[hpsdr] SMT Soldering and Circuit Board Heat Question

S. Cash Olsen KD5SSJ at zianet.com
Sun Jul 30 08:36:03 PDT 2006


Steve and the group,

Bob gave you some really good tips on how to reflow your boards, but I'd
like to add some advise of my own.

Skillets and hot plates are very hard to control and for small board 2" x 2"
I have used a beverage warmer for about a year or so. The beverage warmer
takes a little while to warm up but just simply won't exceed the 100°C
temperature. This simplifies things because your won't have to worry about
temperature regulation. I bought mine at Wal-Mart and I think the candle
warmers at crafts stores will work well, also.

If you haven't seen my movie of the soldering process I'd like to point you
to a long and short version:
<http://www.zianet.com/erg/SMT_Soldering_Movie.mov>
<http://www.zianet.com/erg/SMT_Soldering_Short.mov>

The short version requires less bandwitdth but all you see is the solder
melt portion of the longer version which gives you some idea of applying the
hot air.

I have a complete turorial on applying paste and placing parts:
<http://www.zianet.com/erg/SMT_Soldering.html>

For bigger boards I use a ceramic top, two burner hotplate by GE that I
purchased at Wal-Mart. This is a nice surface that you can built you boards
on, it conductive so it will help to dissipate any static electricity and is
flat so you can find you parts if one gets away from you. The problem with
this hotplate is the it has to be run on about the lowest setting in order
to get the right temperature. I have checked the profile of this burner with
my IR heat gun and it is quite consistent. Electric Skillets have hot spots
generally where the heater is and vary widely in temperature across the
surface.

One final comment to add to Bob's after removing the hot air from the heat
gun leave the boards on the warmer ( hot plate ) for several minutes to
allow the temperture to come down to about 100°C before moving them to room
temperature. Absolutely no harm will be done if the parts and boards were
left at this temperature regardless of how long.

Cash

Cash Olsen, KD5SSJ

Kits to build Scotty's Spectrum Analyzer http://www.zianet.com/erg
Scotty's Spectrum Analyzer website http://users4.ev1.net/%7Ewsprowls/
Yahoo Builders Group http://groups.yahoo.com/group/spectrumanalyzer/

-----Original Message-----
From: hpsdr-bounces at hpsdr.org [mailto:hpsdr-bounces at hpsdr.org] On Behalf Of
Steve Nance
Sent: Friday, July 28, 2006 12:19 PM
To: 'Bruce K3CMZ'; hpsdr at hpsdr.org
Subject: Re: [hpsdr] SMT Soldering and Circuit Board Heat Question


***** High Performance Software Defined Radio Discussion List *****

Bruce,

I went the hot plate route and gave up the idea. To get enough heat to melt
the paste on top of the board the bottom side gets so hot the white
silkscreen turns brown/yellow. The major problem is the airspace between the
hot plate and the board. The actual hot plate surface gets so hot my digital
thermometer pegs out. To me this is just asking for trouble. I even have a
temperature controller with a thermocouple on it and it is useless as it
can't control the hot plate since it's temp is completely out of range.

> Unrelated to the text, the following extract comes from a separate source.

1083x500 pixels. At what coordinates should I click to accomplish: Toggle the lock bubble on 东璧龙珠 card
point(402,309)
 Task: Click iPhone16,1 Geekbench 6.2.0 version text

I actually bought a high end cast iron hot plate ($100) thinking that it
would have better heat distribution across it's surface, which it does, but
it takes forever to cool off, also bad.

I've scrapped the hot plate idea and gave it to my wife who told me nobody
uses the things anymore, I'll make somebody a really good deal on it
though...

Other people use them as warmers in conjunction with hot air on the top side
which works ok if you keep the hot plate temp down. I have a hot air rework
station that works well for me. The only problem is it is slow as you can
only do one part at a time.

I think a good quality convection Toaster Oven with a reflow controller is
the way to go. Everything gets heated up at the right time based on the oven
air temperature which is much easier to control. Somebody mentioned here a
while back having bought a nice convection oven with quartz elements from JC
Penny I think for around $100, but I can't find that post.

Just my 2 cents worth.

73
Steve

-----Original Message-----

 I have been trying to learn how to solder these smt parts.

What I have is some solder paste with a melting temp of
361 degrees F, and a cheap six inch hot plate. The hot plate is made out of
cast iron and I an able to measure the temp with fair accuracy.

 Now my concern is this; how much heat can the circuit board stand before it
turns to junk? My plan is to heat the circuit board with the smt parts and
solder paste and finish this off with the embossing tool that Cash Olsen
uses. But, I am worried about the heat on the board being too much, prehaps
some of you have gone throuh this and know if the boards can stand the heat.